Education is / should be a lifelong proposition; since circumstances change, more information is necessary and education is the process of obtaining it, making sense of it and making use of it. I plan to learn until I die, and hope my cognitive machinery fights off Alzheimer’s right up to the end.

Gayle
Gayle
November 22, 2015 1:45 pm

When I got my B.A. In English Lit. From the UC system, I was unfit for any kind of professional employment. I went off to San Francisco to get a job, and employment agencies kept sending me out to interview for secretarial positions. This was not successful because I could never pass the typing tests. Finally I was hired to work for a company which designed and administered pension plans for small businesses and put to work editing (and slowly, painfully) typing long legal documents on an actual typewriter. What I did find of value relative to my college experience was the ability to read with high levels of comprehension, apply new vocabulary, analyze text for hierarchy of ideas, write clearly, organize expository writing effectively, and approach a task with a willingness to test out different strategies to see which worked best. I was able to do this little job extremely well because I had been taught to think critically and from a multitude of perspectives, how to research effectively, and how to organize and carry through a project. My responsibilities at that company continually expanded, and I have used many of the skills I learned there on almost a daily basis since.

I decided that I wanted my life to be about teaching rather than business, so I went for more school; Mr. Casey would say I went for job-training skills, and he would be right. An M.A. later enlarged my perspectives and skill set.

The cost of my education has been paid back many times over. This is a major challenge for today’s kids. I think we are seeing the final era of the model that has worked so well for so many, but has now been corrupted into certain oblivion.

underfire
underfire
November 22, 2015 2:21 pm

Dumb-fuc farmer here. Dropped out of my first year of college in 71 to help save the family farm, been here ever since. Sometimes I do envy those with further education, I feel raw and uncultured in comparison to my old classmates, but I feel like I gained some abstract quality.

EL Coyote
EL Coyote
November 22, 2015 2:41 pm

My grandpa went into town one day. He studied a sign on a building and turned to his companion, That sign says ‘hotel’. He took his new knowledge further, using it like a Rosetta stone. I learned to read, he said and I never stopped reading.

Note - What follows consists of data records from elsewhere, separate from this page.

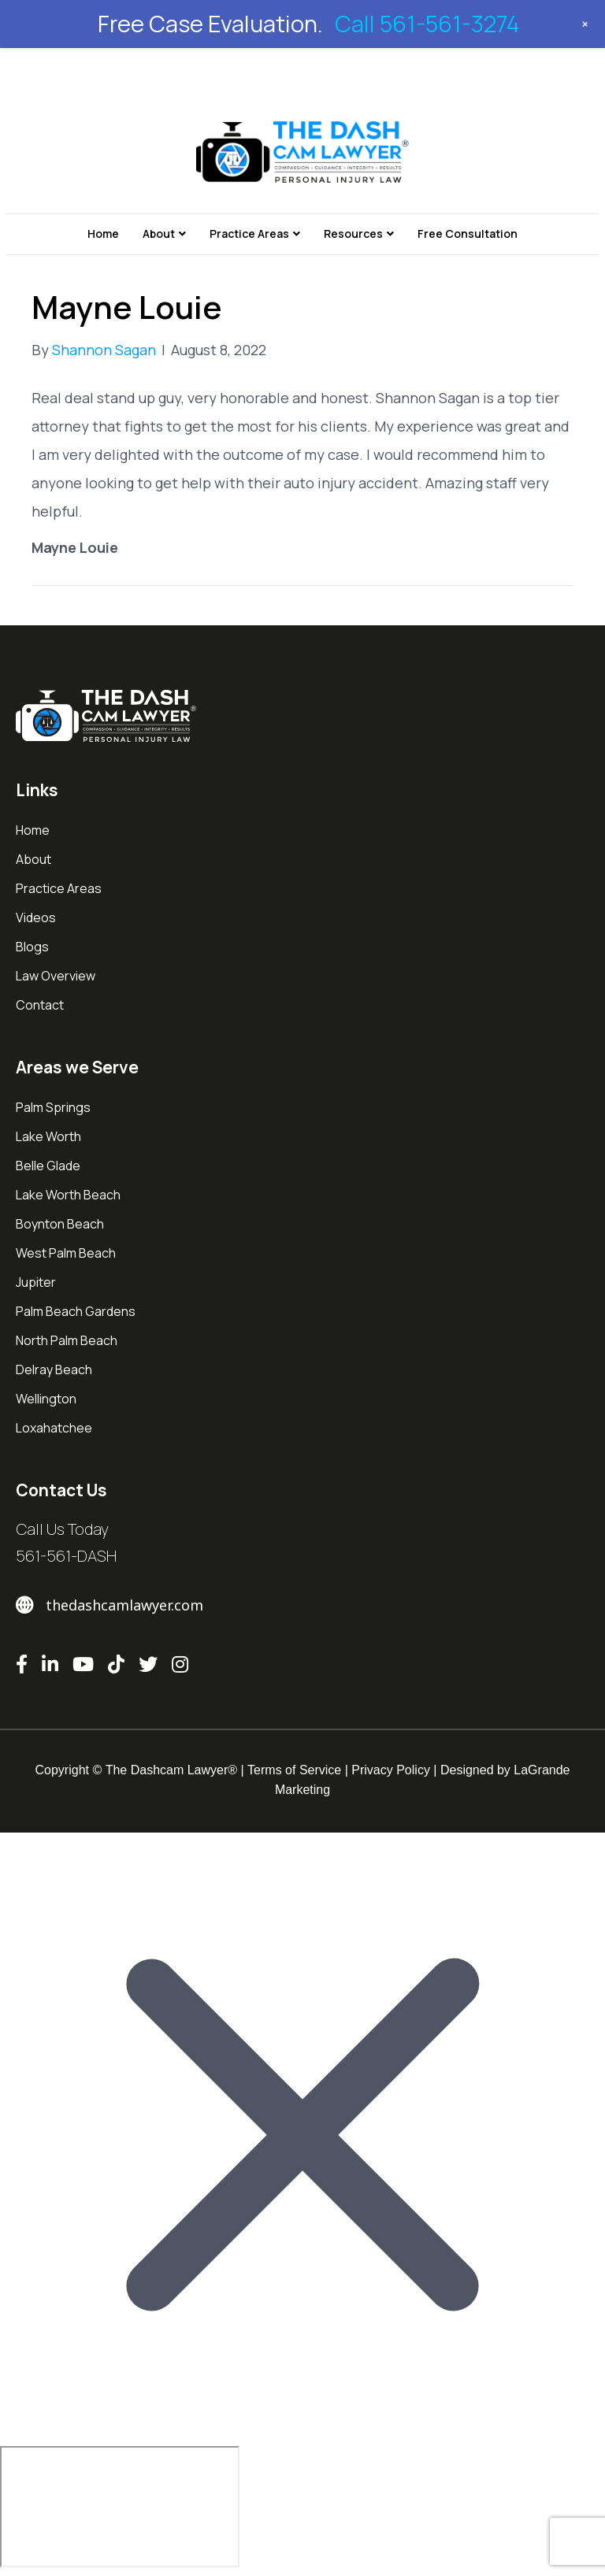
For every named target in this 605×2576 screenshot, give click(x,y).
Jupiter (36, 1282)
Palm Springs (53, 1107)
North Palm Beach (66, 1340)
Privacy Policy (390, 1770)
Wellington (46, 1398)
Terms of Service (294, 1770)
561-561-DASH (66, 1555)
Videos (36, 917)
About (159, 233)
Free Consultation (468, 233)
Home (103, 233)
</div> (119, 2506)
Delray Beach (54, 1369)
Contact (40, 1005)
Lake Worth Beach (68, 1194)
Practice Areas (249, 233)
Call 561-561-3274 (427, 23)
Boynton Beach (60, 1223)
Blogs (32, 946)
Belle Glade (48, 1165)
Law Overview (55, 975)
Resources (353, 233)
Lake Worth (48, 1136)
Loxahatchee (54, 1427)
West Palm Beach (66, 1253)
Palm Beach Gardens (75, 1311)
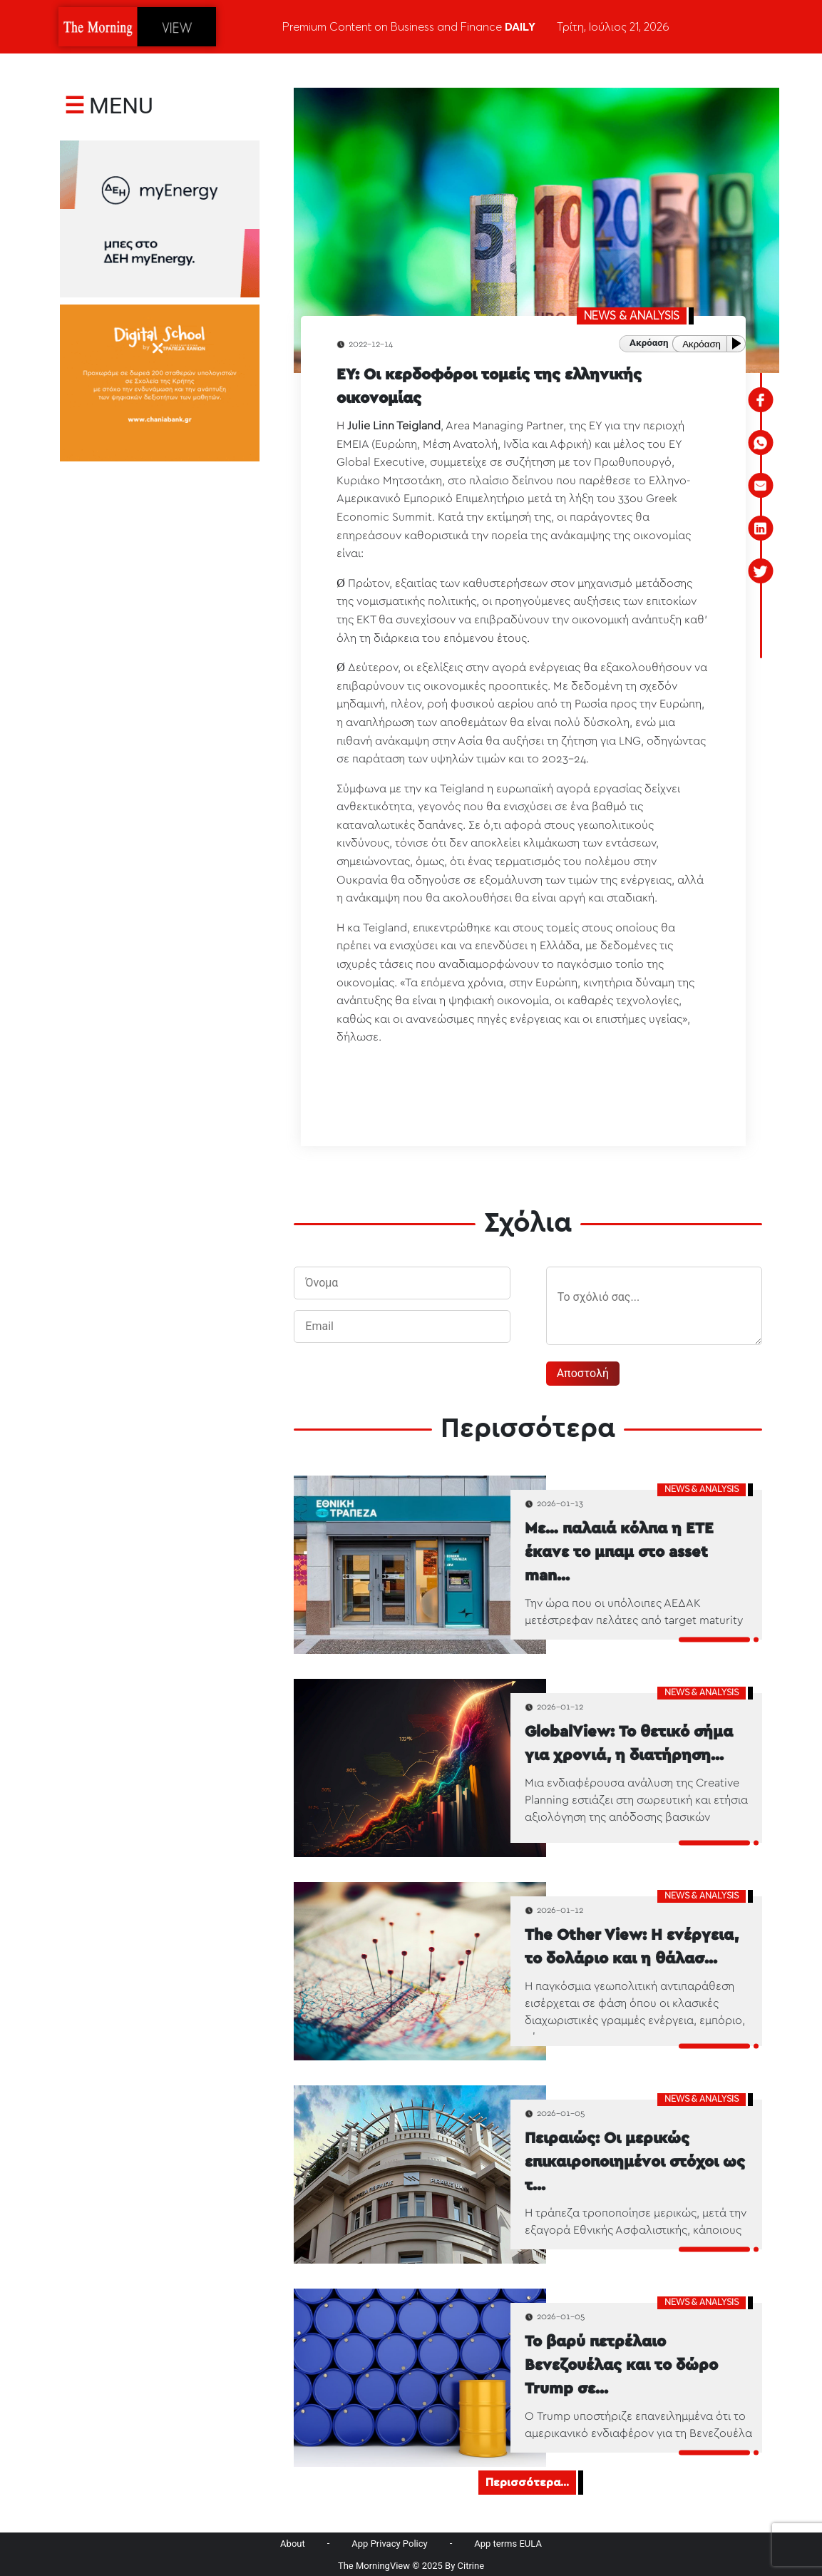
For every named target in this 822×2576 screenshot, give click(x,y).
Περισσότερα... (527, 2482)
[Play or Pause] (739, 343)
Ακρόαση (701, 344)
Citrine (471, 2565)
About (292, 2543)
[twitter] (761, 571)
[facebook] (761, 400)
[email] (761, 486)
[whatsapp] (761, 443)
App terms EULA (508, 2543)
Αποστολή (583, 1373)
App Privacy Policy (389, 2543)
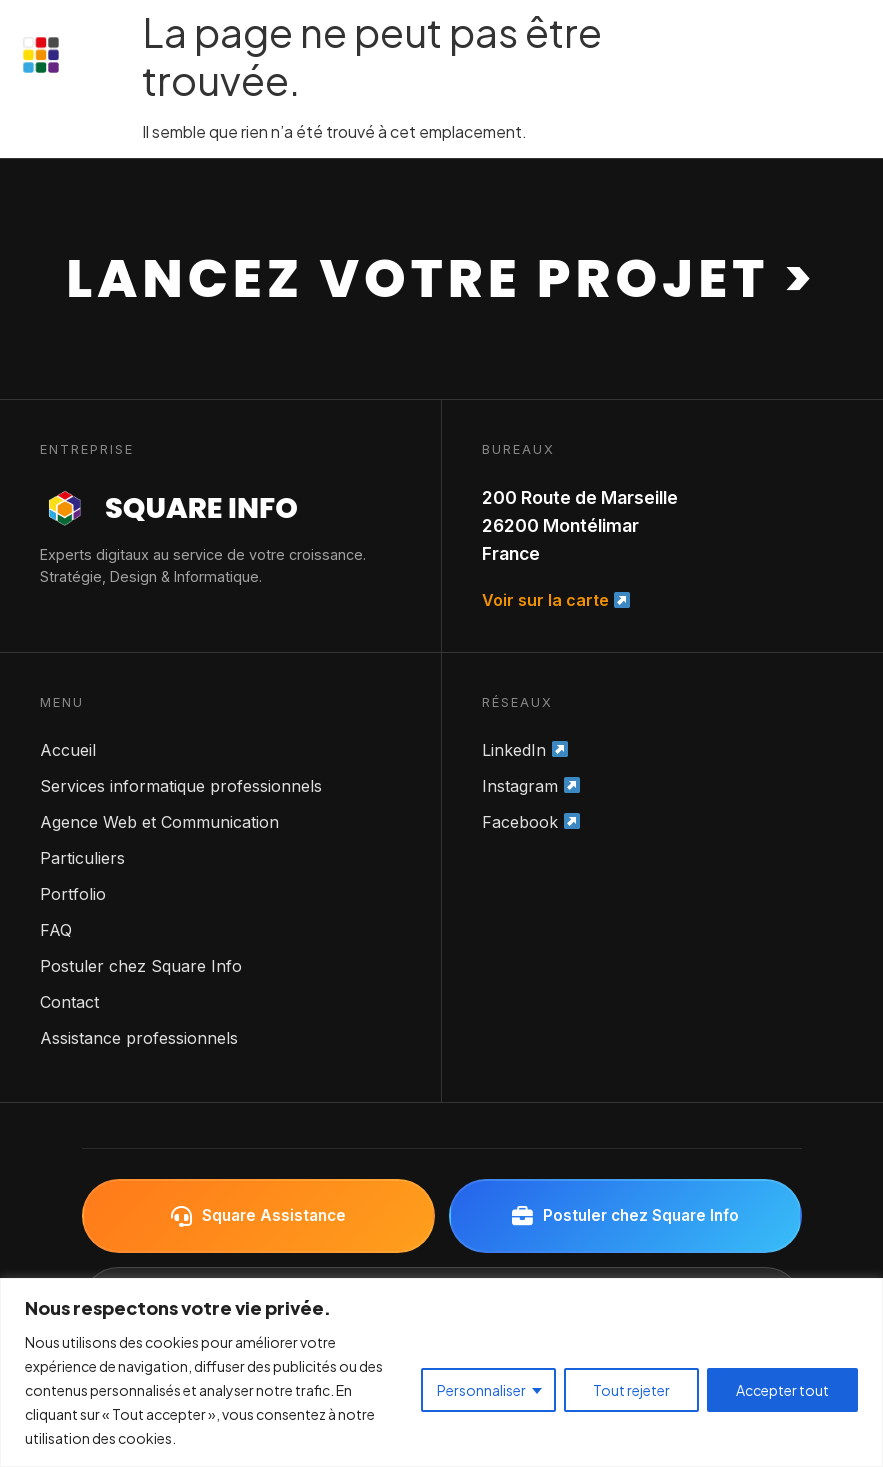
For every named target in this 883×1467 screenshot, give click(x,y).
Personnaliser (481, 1390)
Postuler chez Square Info (141, 966)
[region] (441, 1372)
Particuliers (82, 858)
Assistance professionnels (139, 1038)
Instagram (531, 786)
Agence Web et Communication (159, 822)
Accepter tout (782, 1390)
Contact (69, 1002)
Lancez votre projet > (441, 278)
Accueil (68, 750)
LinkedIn (525, 750)
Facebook (531, 822)
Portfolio (73, 894)
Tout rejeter (631, 1390)
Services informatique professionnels (181, 786)
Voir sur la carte (556, 600)
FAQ (56, 930)
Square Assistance (258, 1216)
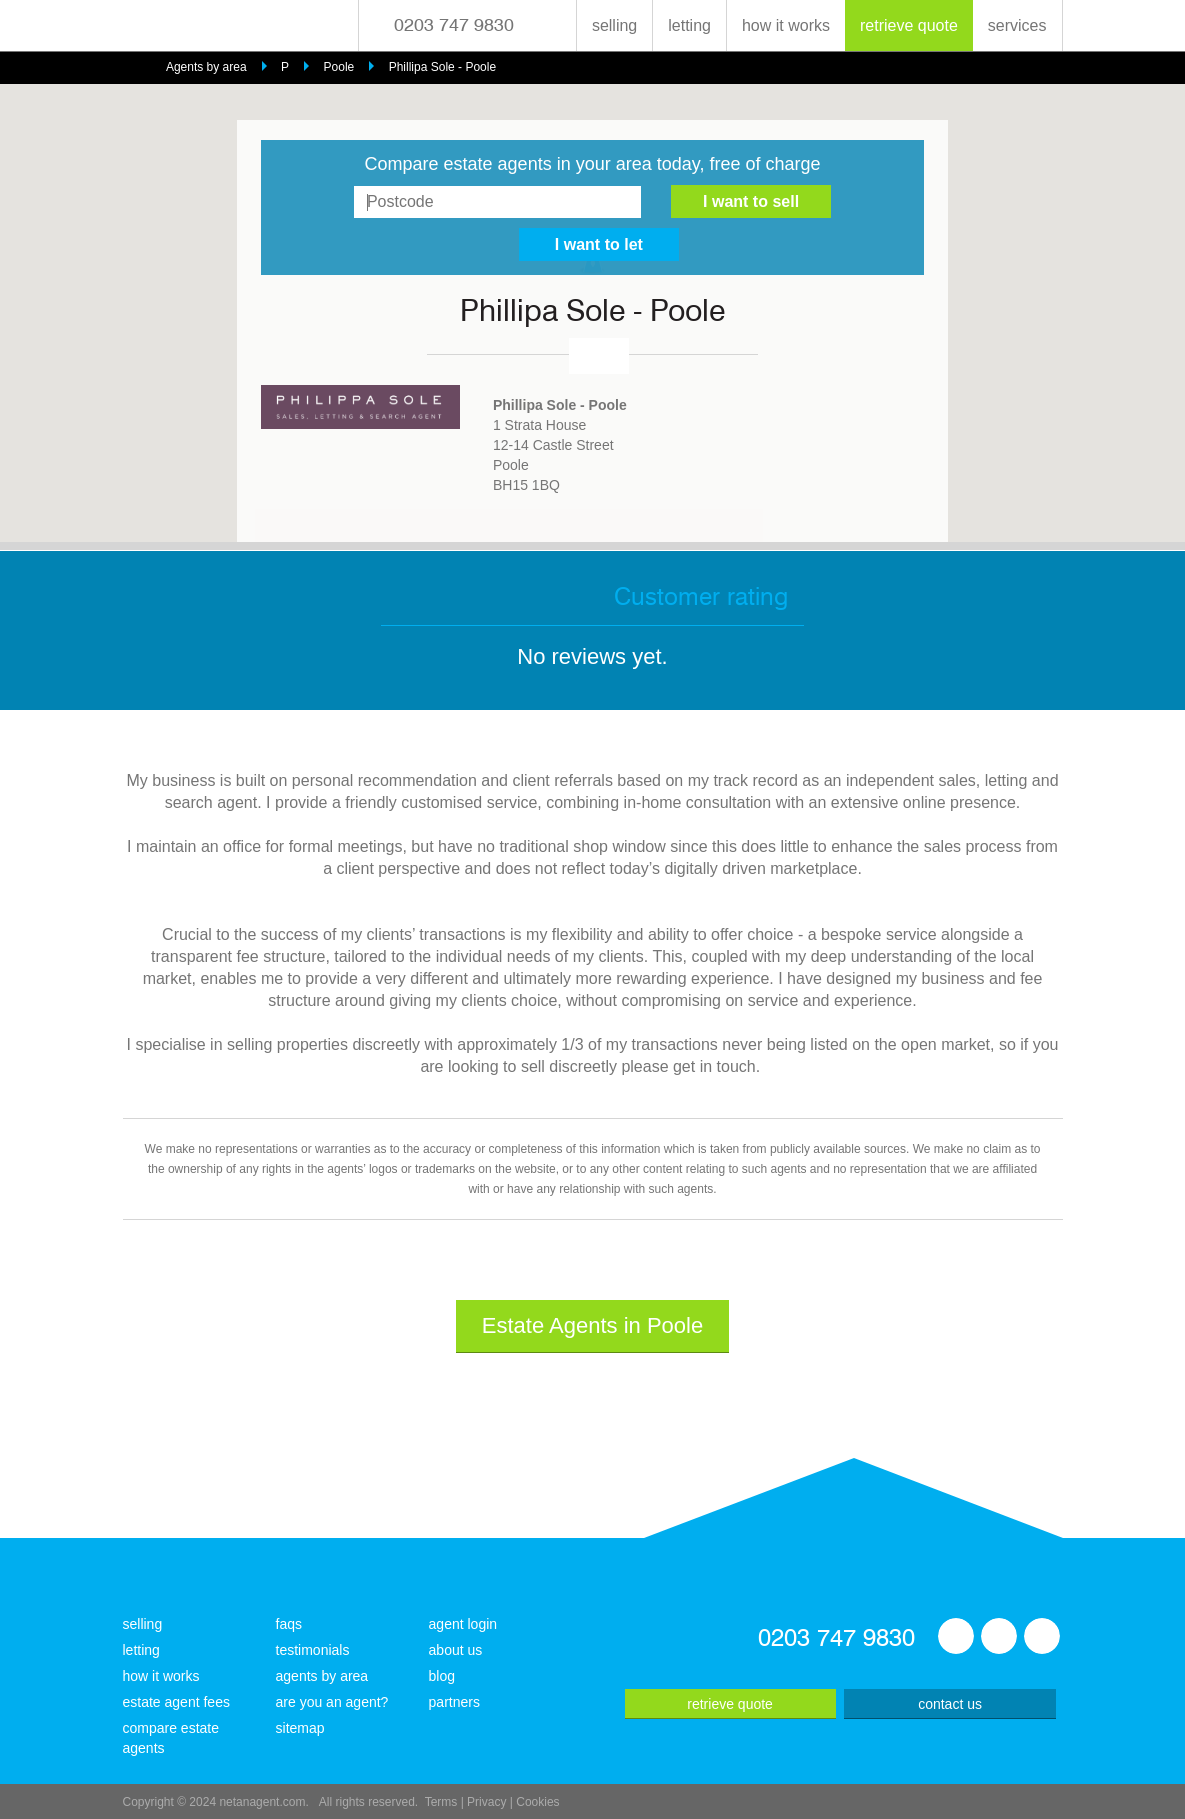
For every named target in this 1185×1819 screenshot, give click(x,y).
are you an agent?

I went to college at UTEP. I encouraged, harassed and cajoled my brothers and sisters to do the same. Those that paid attention are better off today than those that dismissed me. My favorite nephew says his cousins dislike me because my mom has always held me up to them as an example.

That remarkable woman did the same thing to me; Look, she would say, that woman’s son is doing such and such a thing…

EL Coyote
EL Coyote
November 22, 2015 2:45 pm

@Ma, I read your stories and when you mention your son, I’m reminded of my mom. Elroy Bode had a short piece on the influence his mom had on him. He said she would post reading articles for the boys in front of the toilet, so they could read them as they stood peeing.